La Porta di Vertine trova i suoi più fedeli alleati nel galestro e nell’alberese, terreni sassosi tipici della regione del Chianti Classico. L’azienda segue un insolito percorso nel localizzare vigneti di posizione marginale ad altitudini elevate dove l’applicazione dei metodi della viticoltura biologica sostiene il paesaggio e rigenera l’ambiente.
I vigneti e gli uliveti acquistati nel 2006 sorgono su terrazze abbandonate, nelle quali, grazie alla composizione del terreno ricco di pietra, il calore del sole viene accumulato durante il giorno e ceduto alle piante durante la notte. Il costante movimento d’aria su questi terreni desolati aiuta in modo naturale a combattere le malattie fungine. I vigneti vi saranno man mano piantati “ad Alberello” e saranno effettuati esperimenti con viti franche di piede, parte della filosofia de La Porta di Vertine.

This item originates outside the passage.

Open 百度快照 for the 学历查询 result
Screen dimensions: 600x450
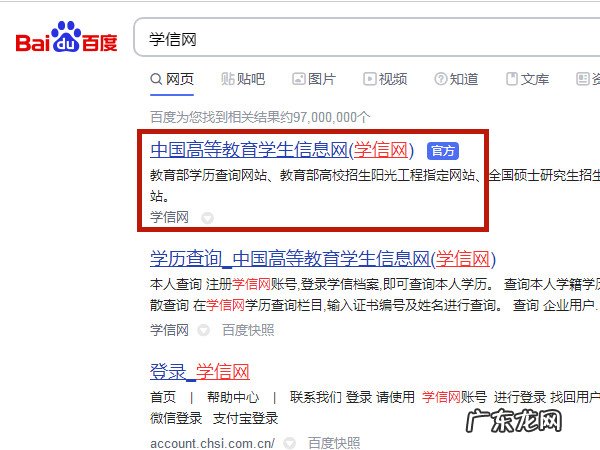tap(248, 330)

La posizione estrema di molti dei vigneti non è vista come un problema, anzi è piuttosto la chiave della personalità e dell’equilibrio dei vini finiti; la povertà dei terreni risulta infatti in una bassa vigoria della pianta, limitando la resa in modo naturale. I vini che ne risultano sono equilibrati ed eleganti, con enfasi sul profumo e sulla freschezza e, nel tempo, guadagnano ricchezza e complessità senza perdere affatto la vivacità iniziale.